The Pennsylvania Department of Correction’s (PA DOC) did a Parole Violator Study. The intent of the study was to determine the factors relating to success or failure on parole and to assemble a broad inventory of the needs of released offenders in order to prioritize departmental resources and develop more effective treatment services. The study showed the critical importance of pro-social/emotional intelligence skills for successful re-entry. The Immersive-Experiential © training design has proven very effective as an Emotional Intelligence inoculation. Here is a summary of the study’s findings and a link to the publish report from the study.
Summary and Policy Implications
- Simply finding a job and a place to live are not the major reentry concerns that they are sometimes considered.

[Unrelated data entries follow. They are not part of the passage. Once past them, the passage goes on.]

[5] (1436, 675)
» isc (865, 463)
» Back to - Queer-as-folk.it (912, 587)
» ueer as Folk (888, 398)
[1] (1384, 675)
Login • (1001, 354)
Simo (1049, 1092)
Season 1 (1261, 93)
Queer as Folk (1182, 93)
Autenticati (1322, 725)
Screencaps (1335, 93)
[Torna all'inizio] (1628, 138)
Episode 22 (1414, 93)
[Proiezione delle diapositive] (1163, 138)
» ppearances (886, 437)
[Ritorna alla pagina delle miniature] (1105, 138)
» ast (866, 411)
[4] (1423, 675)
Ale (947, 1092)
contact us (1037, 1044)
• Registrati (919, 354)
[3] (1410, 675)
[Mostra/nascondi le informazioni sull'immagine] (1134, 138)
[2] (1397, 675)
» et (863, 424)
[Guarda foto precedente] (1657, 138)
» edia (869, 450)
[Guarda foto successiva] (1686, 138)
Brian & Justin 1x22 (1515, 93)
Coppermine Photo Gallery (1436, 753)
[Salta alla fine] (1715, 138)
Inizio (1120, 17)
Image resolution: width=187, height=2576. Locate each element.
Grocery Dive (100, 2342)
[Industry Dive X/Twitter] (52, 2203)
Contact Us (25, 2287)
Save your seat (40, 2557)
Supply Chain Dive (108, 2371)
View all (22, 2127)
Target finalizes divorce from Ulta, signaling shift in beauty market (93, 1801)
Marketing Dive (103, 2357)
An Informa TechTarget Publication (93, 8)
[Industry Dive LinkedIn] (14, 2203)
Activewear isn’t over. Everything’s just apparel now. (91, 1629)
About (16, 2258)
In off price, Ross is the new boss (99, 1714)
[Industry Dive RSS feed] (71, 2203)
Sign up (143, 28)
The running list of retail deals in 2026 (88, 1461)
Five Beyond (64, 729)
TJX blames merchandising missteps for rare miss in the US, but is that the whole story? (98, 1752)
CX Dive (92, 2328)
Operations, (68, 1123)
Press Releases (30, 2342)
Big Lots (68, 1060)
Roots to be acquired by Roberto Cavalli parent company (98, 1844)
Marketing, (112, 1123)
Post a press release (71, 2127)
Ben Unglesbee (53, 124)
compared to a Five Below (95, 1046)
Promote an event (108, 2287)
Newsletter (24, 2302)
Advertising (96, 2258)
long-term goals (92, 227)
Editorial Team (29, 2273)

- There is a clear link between anti-social peer groups and recidivism.
- Parole violators had more difficulty with basic life skills, e.g., financial management.
- Substance abuse relapse is correlated with parole violation.
- Parole successes had more positive relationships with partner/spouse, had a mentor and had a good experience with community corrections.
- The overarching theme is that there are three primary factors differentiating successes from failures:
- Parole violators maintain more unrealistic post-release life expectations.
- Parole violators demonstrate more anti-social attitudes, values and beliefs.
- Parole violators have poor coping or problem solving skills.
Successes clearly went through the same rough times and faced the same types of problems and emotional difficulties that violators experienced.
There was a general anti-social disposition among violators. They were more likely:
- View violating parole as an acceptable option of behavior.
- Maintain a general lack of empathy for others.
- Shift blame or deny responsibility for negative behavior.
Many violators could identify their problems but could not come up with a strategy for addressing them. They were not shy about providing long explanations for why they had previously violated parole, but they were unable to provide a cogent response to how they would handle the future.
Some sort of dysphoric emotion [e.g., stress, depression, frustration, worry, anger, etc.] was the strongest emotion experienced during the 48 hours preceding parole violation. Dysphoric emotions also tend to be cumulative, with a majority of violators experiencing multiple types of dysphoric emotions preceding violation characterized by a variety of confusing and unpleasant emotions. Clearly a correlation was present between being in a dysphoric emotional state and violating parole.
- Offender programming should focus on cognitive-behavioral types of treatment.
- Teach financial responsibility and money management skills.
- Move beyond employment and housing and teach employability skills and instill a positive attitude towards employment.
- Instill overall pro-social attitudes, including inter-personal relationships and community supervision.
- Maintain positive pro-social relationships [mentor, spouse, counselor, etc].
- Intensive types of substance abuse treatment programs, such as TCs.
- In-prison programs encourage offenders to maintain realistic post-release expectations.